The process I have described is a slow one, and the supply of moisture derived from the snow, augmented by the rains of the following seasons, keeps the forest ground, where the surface is level or but moderately inclined, in a state of saturation through almost the whole year. The rivers fed by springs and shaded by woods are comparatively uniform in volume, in temperature, and in chemical composition. Their banks are little abraded, nor are their courses much obstructed by fallen timber, or by earth and gravel washed down from the highlands.
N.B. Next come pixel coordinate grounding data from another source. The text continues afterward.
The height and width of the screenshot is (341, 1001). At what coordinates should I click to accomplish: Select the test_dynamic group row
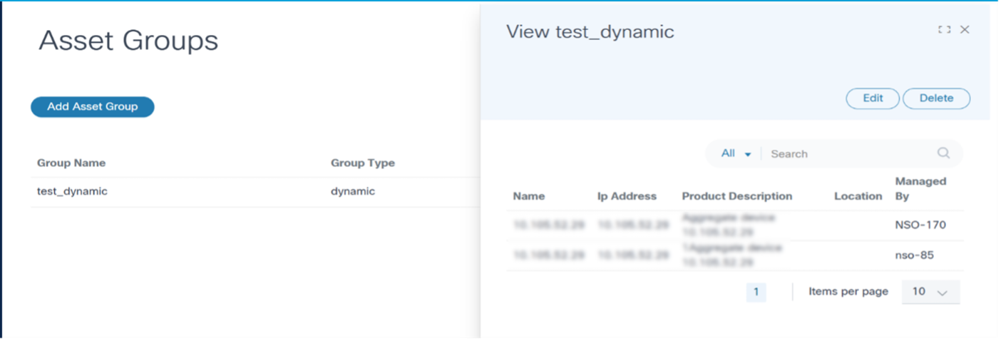click(73, 191)
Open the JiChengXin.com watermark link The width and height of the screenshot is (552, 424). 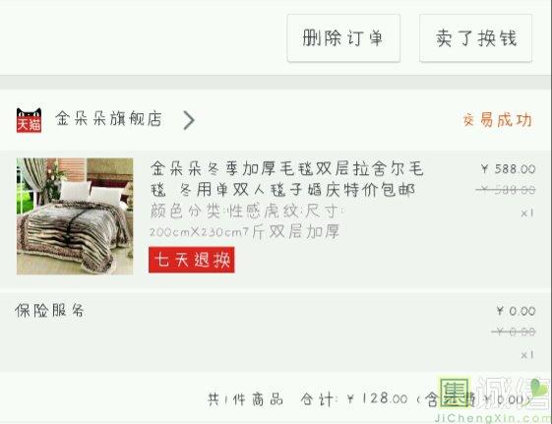(x=493, y=418)
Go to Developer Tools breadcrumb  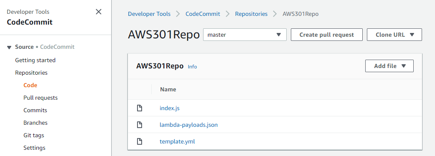click(149, 14)
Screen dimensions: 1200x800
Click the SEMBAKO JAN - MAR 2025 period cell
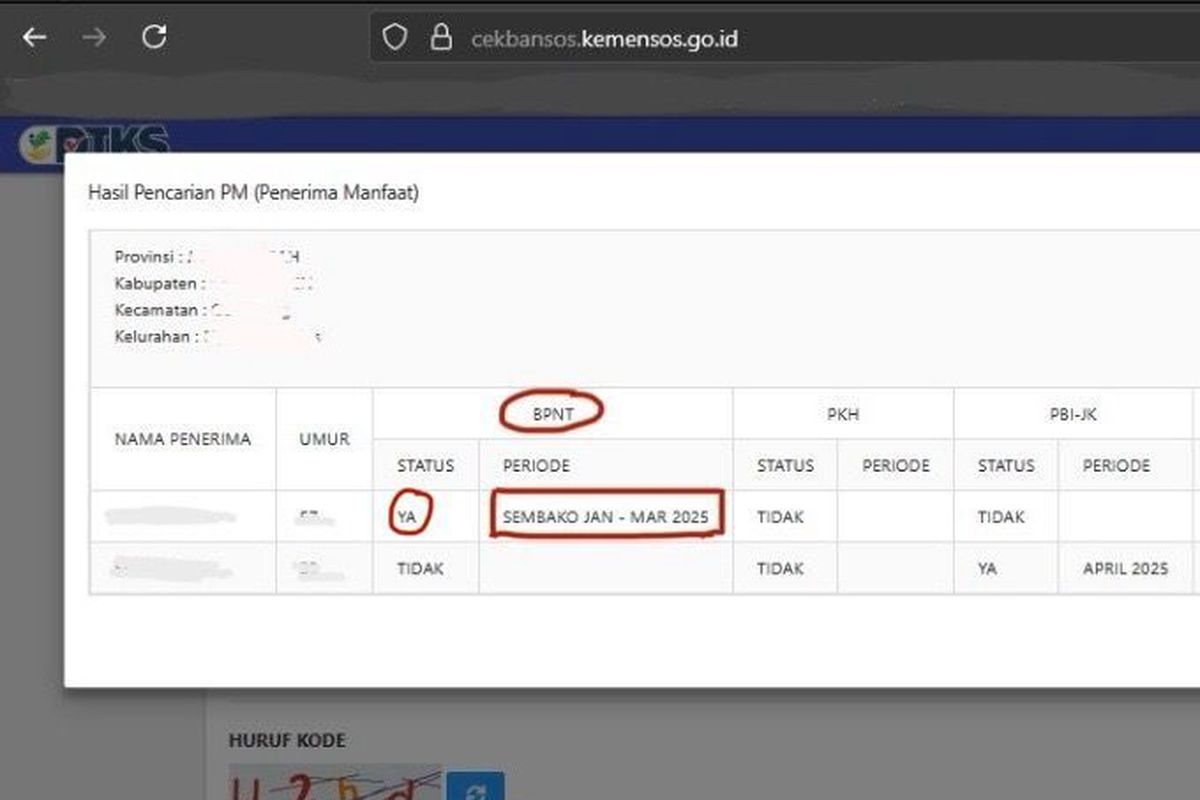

Their channels are subject only to slow and gradual changes, and they carry down to the lakes and the sea no accumulation of sand or silt to fill up their outlets, and, by raising their beds, to force them to spread over the low grounds near their mouth.[202]

In this state of things, destructive tendencies of all sorts are arrested or compensated, and tree, bird, beast, and fish, alike, find a constant uniformity of condition most favorable to the regular and harmonious coexistence of them all.

General Consequences of the Destruction of the Forest.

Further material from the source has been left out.